The spectacularly hypocritical unionist fixation on the Bobby Sands statue in Twinbrook has precisely nothing to do with any pressing concern for the integrity of the planning process and everything to do with increasing sectarian tensions to the rising background noise of the marching seasons drums and flutes. The fact that those complaining most loudly and passionately about the Sands statue represent consituencies where memorials that have never bothered the planners are to be found in rich abundance has been repeatedly aired, but the neck of the complainers is much too thick to be marked much less penetrated by mere facts. 

And with clanging inevitability, Alliance DAERA Minister Andrew Muir has once again appealed to the people of the Village area of South Belfast to refrain from building another bonfire on an asbestos-tainted site off the Donegall Road. And he’s asked unionist reps to intervene to ensure that there’s no repeat of last summer’s bitter row over the illegal erection of a bonfire on the still-contaminated land.

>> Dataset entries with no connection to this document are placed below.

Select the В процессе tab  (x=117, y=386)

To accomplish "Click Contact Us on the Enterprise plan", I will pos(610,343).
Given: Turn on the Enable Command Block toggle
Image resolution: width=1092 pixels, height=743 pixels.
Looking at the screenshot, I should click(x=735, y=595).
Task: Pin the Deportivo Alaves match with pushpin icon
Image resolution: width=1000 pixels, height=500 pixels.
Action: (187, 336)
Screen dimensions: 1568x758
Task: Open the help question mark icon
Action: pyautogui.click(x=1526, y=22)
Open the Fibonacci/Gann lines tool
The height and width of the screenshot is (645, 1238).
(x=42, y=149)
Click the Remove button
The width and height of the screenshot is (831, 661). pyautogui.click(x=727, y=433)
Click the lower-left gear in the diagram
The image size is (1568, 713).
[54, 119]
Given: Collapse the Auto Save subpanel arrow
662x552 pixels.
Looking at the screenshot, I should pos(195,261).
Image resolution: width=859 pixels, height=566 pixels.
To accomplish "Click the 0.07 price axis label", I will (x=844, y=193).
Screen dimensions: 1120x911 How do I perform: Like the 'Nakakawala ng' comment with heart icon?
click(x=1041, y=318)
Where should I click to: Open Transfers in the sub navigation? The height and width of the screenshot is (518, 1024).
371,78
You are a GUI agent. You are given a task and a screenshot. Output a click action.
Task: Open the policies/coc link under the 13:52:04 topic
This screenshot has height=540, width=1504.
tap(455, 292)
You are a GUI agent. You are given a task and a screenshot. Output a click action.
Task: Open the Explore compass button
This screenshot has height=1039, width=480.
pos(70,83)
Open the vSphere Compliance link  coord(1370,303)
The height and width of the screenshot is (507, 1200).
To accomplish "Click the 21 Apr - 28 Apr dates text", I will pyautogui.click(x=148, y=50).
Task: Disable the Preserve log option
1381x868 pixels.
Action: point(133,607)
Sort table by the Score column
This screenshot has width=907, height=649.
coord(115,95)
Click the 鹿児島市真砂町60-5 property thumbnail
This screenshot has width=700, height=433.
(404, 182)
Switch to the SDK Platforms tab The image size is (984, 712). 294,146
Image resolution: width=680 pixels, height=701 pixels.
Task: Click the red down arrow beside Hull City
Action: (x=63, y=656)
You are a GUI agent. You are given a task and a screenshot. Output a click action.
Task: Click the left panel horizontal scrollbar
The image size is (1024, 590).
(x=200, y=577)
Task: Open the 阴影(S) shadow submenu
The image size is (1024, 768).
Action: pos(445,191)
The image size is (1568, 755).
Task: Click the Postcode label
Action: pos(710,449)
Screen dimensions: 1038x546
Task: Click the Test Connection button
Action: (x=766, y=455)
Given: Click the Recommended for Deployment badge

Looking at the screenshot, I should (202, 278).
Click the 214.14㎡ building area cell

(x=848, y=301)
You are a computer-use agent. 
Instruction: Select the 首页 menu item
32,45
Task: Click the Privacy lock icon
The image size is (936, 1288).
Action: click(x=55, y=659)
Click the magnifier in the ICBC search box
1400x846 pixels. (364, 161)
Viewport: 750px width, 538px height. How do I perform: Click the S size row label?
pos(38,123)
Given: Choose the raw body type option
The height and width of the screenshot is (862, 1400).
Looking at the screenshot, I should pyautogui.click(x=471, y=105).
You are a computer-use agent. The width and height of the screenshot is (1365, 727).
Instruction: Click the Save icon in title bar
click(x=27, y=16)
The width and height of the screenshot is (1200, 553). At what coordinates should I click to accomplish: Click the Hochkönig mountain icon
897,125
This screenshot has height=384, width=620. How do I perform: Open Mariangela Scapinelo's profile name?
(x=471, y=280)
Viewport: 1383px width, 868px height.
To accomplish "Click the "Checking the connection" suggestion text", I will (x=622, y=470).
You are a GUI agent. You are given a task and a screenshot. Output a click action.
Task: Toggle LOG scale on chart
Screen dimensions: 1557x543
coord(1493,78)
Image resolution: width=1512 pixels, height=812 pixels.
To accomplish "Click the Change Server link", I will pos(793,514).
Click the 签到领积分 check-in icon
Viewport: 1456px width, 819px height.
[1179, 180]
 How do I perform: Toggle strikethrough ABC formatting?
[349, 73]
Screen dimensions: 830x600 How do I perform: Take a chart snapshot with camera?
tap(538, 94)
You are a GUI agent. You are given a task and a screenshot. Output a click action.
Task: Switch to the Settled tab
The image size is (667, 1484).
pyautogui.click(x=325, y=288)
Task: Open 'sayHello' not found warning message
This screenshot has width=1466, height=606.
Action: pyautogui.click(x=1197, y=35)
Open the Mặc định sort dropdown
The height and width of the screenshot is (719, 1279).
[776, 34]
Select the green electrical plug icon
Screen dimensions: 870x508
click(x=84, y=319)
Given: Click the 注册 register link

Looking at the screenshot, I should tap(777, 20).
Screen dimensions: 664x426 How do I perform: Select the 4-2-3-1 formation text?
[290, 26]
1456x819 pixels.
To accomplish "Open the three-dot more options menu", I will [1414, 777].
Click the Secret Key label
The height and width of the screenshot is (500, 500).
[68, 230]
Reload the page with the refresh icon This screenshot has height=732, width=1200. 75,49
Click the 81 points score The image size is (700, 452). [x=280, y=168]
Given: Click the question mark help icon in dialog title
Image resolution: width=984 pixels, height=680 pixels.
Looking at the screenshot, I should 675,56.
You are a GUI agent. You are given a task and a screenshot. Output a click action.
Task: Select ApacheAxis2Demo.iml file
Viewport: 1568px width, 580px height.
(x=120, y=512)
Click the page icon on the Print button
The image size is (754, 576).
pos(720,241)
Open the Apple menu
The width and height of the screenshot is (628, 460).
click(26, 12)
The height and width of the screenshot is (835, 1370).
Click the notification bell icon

Let us save him the trouble of expending more energy and breath on this issue by telling him with little fear of contradiction that the bonfire will continue to be built and that local unionist reps will say and do precisely nothing to stop another mass act of illegality and profound stupidity. For while unionists perform a panto of concern over the importance of process in relation to the law and to planning in a corner of an estate in West Belfast, in the areas of this city over which they have dominion anything goes – and will continue to go.